MATERIAL CHANGE REPORT

ITEM 1. NAME AND ADDRESS OF COMPANY

Spey Resources Corp. (the " Company ") #3500 – 1055 Dunsmuir Street Vancouver, British Columbia, V7X 1L3

ITEM 2. DATE OF MATERIAL CHANGE

May 31, 2021

ITEM 3. NEWS RELEASE

Issued on June 1, 2021 and distributed through the facilities of Newsfile subsequently filed on System for Electronic Document Analysis and Retrieval (SEDAR) and with the Canadian Securities Exchange.

ITEM 4. SUMMARY OF MATERIAL CHANGE

On June 1, 2021, the Company announced that it had closed its oversubscribed $0.25 unit private placement (the “ Private Placement ”) for gross proceeds of $2,611,750.

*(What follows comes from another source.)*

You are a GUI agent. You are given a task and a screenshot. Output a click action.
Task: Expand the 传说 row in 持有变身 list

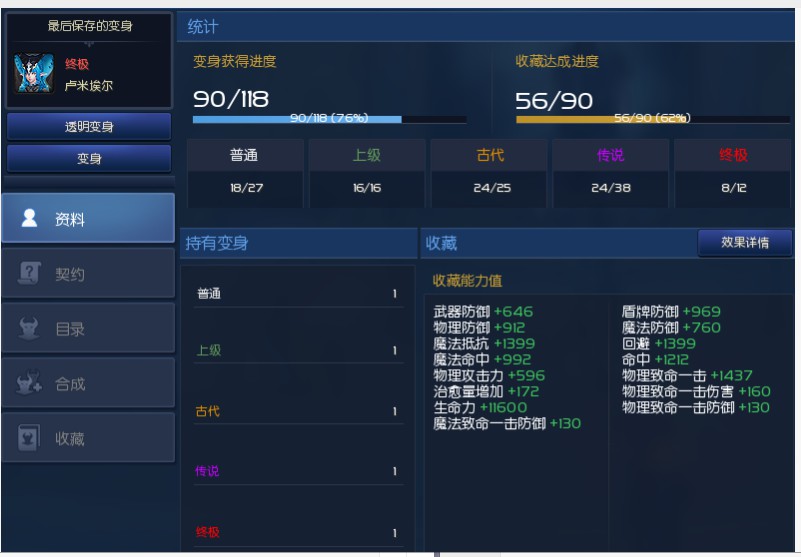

ITEM 5.1 FULL DESCRIPTION OF MATERIAL CHANGE

On June 1, 2021, the Company announced that it had closed the oversubscribed Private Placement for gross proceeds of $2,611,750. The Company issued 10,447,000 units (the “ Units ”), each Unit consisting of one common share in the capital of the Company (a “ Share ”) and one transferable Share purchase warrant (a “ Warrant ”). Each Warrant will entitle the holder, on exercise thereof, to purchase one additional Share of the Company at a price of $0.40 per Share for a period of 24 months from the date of issuance, subject to acceleration.

The funds raised in the Private Placement will be used for general corporate expenses and for the exploration of the Company's Silver Basin and Kaslo properties as well as the Candela II Project, Lithium Triangle, Argentina, where, following the close of the transaction, Spey will continue to carry out its comprehensive exploration program consisting of sampling, trenching, geophysics, drilling, data compilation and a National Instrument 43-101 Technical Report describing the Candela II Property.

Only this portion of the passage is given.